Ever wrote a program that did everything it should but was just too slow to be usable? Before you can actually improve the speed of your program you have to figure out which part is the bottleneck. That's what profilers are used for.
OProfile runs exclusively under Linux and consists of a kernel module that has been integrated into the 2.6 tree. A userspace daemon controls the kernel module, the same way as iptables controls the kernel packet filtering modules. In addition there are various reporting tools, so you don't need root privileges for profiling. But in general it is not a good idea to use OProfile in multi-user environments — OProfile allows every user to view the code paths of all running processes, which may lead to the compromise of secret keys.
To generate the data OProfile uses hardware interrupts to monitor the executed programs at fixed time intervals. Each time an interrupt is received the kernel module looks which part of a program is currently being executed and stores this information.

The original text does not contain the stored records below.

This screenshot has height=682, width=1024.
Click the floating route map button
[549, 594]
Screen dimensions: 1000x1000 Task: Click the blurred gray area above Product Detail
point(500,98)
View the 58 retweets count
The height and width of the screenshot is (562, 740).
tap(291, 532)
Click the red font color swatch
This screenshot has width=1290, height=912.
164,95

This even works for kernel-space code, which means that it is possible to do kernel profiling with OProfile. You can then generate a report, for example how many times the profiler saw your program executing each line of its code.

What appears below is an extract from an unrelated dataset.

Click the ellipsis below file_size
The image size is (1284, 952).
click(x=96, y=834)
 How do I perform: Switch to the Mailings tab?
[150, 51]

The are some advantages and disadvantages in using hardware based counters. Hardware interrupts are good because they generate little overhead, which means that the program is almost unaffected by the profiler. More importantly, this does not change the object code of a program, thus avoiding nasty things like heisenbugs (bugs that go away when you look at them). The price you have to pay is that you only get statistical data and not the actual numbers on how many times an instruction has been executed. And what's even worse, unavoidable delays and hardware optimizations may trick the profiler into thinking that a different instruction is being executed. Despite relying on hardware specific interrupts, OProfile is supported on surprisingly many architectures, although not on all Linux has been ported to.

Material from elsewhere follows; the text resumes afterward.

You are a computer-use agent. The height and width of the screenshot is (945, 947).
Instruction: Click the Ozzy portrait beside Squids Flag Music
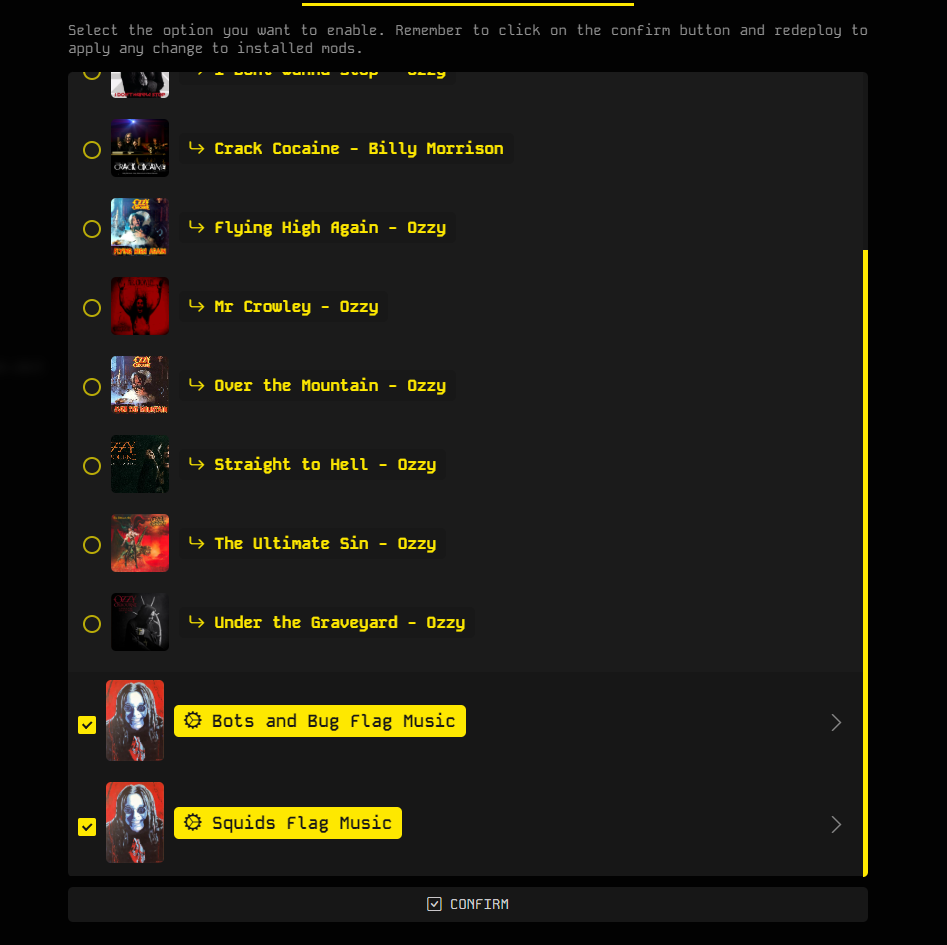pos(135,822)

In practice you shouldn't have to deal with these issues. OProfile requires only a few steps to generate useful results. If you should run into trouble when profiling your code the well-written documentation will probably help you out.
There are various types of reports available, ranging from annotating the source code with execution times to call graphs. It is possible to compare two different profiles in order to decide which code runs faster. The only thing thing that is difficult is to profile code in shared libraries. You have to merge the library profile with the application profile first, which is a bit inconvenient.
When it comes to generating reliable statistical information on code performance, OProfile is the right choice. It is easy to use and offers important insight into your programs.